**** Given records

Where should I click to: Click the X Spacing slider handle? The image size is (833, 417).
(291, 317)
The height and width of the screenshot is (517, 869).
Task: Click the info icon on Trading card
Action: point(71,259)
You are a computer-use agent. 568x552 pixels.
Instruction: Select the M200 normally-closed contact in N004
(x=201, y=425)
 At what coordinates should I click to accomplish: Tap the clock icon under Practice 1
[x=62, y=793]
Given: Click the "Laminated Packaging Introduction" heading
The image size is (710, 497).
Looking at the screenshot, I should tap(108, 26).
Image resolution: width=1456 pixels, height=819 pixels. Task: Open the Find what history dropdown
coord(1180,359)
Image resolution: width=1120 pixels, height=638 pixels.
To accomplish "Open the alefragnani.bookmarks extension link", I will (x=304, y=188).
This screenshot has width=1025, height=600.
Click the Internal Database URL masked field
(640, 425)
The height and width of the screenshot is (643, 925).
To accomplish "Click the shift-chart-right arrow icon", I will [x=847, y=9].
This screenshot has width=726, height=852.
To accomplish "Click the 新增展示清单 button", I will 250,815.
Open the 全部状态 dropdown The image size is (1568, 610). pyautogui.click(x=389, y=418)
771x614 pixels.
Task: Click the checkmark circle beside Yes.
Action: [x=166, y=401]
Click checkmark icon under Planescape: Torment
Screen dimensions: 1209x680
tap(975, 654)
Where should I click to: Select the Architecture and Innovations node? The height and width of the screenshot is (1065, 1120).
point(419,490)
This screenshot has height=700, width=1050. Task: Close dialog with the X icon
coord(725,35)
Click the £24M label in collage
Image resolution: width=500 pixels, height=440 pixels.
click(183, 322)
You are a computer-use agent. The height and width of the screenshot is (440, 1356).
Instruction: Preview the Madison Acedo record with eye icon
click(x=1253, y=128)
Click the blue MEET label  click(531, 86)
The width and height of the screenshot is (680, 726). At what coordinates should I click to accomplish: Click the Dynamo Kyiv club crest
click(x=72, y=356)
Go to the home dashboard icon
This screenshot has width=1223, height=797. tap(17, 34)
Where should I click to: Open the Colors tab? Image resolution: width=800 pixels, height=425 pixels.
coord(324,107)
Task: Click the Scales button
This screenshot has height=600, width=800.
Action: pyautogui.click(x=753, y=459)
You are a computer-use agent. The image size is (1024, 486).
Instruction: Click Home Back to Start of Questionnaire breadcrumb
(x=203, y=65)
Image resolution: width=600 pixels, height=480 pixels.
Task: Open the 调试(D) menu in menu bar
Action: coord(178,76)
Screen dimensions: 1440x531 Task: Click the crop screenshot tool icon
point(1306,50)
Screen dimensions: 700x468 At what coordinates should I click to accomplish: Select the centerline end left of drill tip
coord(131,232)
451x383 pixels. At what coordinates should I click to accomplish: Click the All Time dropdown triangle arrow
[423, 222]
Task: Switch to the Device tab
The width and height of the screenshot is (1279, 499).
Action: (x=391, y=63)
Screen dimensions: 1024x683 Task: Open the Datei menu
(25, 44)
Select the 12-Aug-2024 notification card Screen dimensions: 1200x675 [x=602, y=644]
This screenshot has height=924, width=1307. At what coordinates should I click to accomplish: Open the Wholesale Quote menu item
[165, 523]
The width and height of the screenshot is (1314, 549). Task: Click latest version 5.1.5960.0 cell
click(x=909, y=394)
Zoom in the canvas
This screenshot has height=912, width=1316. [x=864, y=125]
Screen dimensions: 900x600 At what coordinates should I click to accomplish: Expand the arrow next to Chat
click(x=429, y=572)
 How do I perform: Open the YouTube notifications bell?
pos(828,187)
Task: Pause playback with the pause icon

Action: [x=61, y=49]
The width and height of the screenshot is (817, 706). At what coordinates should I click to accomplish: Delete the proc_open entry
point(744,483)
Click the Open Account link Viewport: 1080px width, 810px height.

********

What is expected | Your answer should consist of all lines in the listing above that contain "agent".

Finished exercise |
You are a computer-use agent. 568x552 pixels.
You are a computer-use agent. The height and width of the screenshot is (440, 1356).
You are a computer-use agent. The image size is (1024, 486).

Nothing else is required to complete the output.